Wednesday, May 7, 2008

Subjectivity, Translation

I have been . . . thinking about ways in which books get not only reread but also rewritten--both in one's own language (with the ambivalence of the writer and the back-and-forth between editor and writer), and in translation. The liberties translators take that enhance; the ones taken that diminish. And for me, the alarm. There's always the threat of not being taken seriously, of having the work reduced to social anthropology, of having the politics of one's own language, the politics of one's own language bury, rather than expose, the reader's own politics.
--Toni Morrison, "Home," The House that Race Built

In the last post, I was trying to show that it's not just the "text," not just the "language" in linguistic terms, that matters in translation. One's personality, one's own person, matters more. Those who insist on "accuracy," or on "style," or on "equivalence" sometimes forget the very personal issues. Toni Morrison, for instance, reminds that if a reader's subjectivities are buried, then a translator has not done his or her work fully.

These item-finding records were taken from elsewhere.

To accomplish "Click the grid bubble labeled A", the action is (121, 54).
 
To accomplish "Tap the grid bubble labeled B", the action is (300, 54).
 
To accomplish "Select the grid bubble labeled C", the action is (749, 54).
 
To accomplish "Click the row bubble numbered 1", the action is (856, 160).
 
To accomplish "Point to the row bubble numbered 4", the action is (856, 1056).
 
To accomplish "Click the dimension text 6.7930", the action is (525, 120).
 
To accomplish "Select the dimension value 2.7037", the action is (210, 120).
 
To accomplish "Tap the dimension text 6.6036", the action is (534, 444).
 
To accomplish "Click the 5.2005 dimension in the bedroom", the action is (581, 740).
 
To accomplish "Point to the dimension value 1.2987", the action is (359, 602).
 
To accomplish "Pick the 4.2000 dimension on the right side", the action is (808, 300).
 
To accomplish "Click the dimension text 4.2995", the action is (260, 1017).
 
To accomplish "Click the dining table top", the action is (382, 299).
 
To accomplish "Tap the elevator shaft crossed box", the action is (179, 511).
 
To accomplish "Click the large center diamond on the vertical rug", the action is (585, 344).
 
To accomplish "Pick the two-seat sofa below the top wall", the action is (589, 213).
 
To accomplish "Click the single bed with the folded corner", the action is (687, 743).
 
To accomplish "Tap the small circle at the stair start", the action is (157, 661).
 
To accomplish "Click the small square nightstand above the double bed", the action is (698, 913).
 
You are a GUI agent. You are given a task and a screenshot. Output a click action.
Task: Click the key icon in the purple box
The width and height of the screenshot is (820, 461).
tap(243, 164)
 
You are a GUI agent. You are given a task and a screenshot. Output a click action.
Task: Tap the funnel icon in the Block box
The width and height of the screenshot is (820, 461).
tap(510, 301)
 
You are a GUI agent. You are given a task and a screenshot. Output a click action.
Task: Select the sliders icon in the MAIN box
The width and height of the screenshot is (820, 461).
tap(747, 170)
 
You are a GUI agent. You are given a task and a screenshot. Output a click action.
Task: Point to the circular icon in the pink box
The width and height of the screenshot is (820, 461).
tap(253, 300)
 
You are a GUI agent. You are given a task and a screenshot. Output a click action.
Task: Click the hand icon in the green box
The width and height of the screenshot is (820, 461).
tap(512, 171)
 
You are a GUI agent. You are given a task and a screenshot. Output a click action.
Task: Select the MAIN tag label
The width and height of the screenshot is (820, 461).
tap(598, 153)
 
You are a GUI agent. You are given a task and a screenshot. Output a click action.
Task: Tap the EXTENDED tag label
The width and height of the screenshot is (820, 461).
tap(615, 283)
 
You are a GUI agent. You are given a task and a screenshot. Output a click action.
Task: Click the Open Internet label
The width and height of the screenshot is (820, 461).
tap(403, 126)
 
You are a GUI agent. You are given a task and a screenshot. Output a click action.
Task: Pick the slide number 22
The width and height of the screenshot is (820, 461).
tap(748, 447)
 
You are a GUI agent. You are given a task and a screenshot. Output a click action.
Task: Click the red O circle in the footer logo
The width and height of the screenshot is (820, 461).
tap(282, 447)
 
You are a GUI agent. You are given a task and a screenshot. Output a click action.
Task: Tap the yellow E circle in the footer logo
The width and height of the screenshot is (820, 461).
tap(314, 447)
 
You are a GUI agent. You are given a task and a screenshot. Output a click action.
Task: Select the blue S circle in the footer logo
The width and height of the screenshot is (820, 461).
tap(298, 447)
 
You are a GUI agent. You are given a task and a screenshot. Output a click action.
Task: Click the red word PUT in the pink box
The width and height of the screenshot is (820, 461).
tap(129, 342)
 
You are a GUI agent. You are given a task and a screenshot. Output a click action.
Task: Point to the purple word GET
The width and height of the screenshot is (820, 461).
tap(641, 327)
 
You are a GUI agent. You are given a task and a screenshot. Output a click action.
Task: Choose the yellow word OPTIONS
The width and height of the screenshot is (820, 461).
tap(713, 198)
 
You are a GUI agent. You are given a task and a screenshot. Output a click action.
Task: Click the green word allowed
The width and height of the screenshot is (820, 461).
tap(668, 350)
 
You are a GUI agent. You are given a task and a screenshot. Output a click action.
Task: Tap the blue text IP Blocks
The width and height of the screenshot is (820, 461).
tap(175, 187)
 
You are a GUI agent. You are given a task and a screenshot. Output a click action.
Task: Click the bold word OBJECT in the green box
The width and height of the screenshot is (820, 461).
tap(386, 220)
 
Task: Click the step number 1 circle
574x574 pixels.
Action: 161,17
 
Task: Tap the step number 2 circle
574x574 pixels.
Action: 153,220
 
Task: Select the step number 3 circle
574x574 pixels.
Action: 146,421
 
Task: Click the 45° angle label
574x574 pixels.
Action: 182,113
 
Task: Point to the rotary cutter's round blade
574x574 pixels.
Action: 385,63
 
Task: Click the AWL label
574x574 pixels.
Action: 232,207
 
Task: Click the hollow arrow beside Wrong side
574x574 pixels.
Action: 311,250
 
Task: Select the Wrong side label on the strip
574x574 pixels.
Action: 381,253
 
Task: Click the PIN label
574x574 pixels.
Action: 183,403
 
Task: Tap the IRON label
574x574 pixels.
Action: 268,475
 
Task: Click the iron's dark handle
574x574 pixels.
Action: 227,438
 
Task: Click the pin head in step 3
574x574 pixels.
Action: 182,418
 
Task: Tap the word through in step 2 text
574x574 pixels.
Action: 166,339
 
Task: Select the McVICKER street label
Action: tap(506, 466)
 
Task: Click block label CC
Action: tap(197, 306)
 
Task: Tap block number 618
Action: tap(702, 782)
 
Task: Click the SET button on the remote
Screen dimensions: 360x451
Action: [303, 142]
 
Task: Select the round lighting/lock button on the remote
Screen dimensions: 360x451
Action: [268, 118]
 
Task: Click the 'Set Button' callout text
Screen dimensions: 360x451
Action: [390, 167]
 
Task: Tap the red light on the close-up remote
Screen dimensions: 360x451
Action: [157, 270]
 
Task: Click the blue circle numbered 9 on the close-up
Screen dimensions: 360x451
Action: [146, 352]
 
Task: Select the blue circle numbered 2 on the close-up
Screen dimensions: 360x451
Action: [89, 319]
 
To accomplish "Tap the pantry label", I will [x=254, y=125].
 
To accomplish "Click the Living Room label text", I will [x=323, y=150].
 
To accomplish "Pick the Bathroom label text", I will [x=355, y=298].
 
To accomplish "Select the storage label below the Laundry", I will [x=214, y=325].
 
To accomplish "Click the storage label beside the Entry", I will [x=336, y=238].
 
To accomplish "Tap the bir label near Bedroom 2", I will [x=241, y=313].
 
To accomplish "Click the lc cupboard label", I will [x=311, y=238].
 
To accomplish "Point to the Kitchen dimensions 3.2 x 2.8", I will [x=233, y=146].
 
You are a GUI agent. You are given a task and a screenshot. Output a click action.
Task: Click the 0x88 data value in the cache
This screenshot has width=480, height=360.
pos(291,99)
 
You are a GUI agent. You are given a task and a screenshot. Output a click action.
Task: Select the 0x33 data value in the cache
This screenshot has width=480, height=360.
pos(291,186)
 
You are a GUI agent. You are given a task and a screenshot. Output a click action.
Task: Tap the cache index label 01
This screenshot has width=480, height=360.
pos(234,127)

And Beth of Sunlight and Shadows, for example, blogs her top ten reasons she won't tone down her "crazy feminism." She starts: "10. Because I grew up going to Sunday school and learning about the men in the Bible, but not the women." and counts down more . . . "7. Because male pastors aren’t expected to suppress their gender identities." . . . "3. Because putting women in a box puts men in a box too." Now if you're reading her post, and if you haven't let it expose your own politics, then you may have a bad translation of the Bible, and you may be just looking for textual "accuracy," or "style," or "equivalence."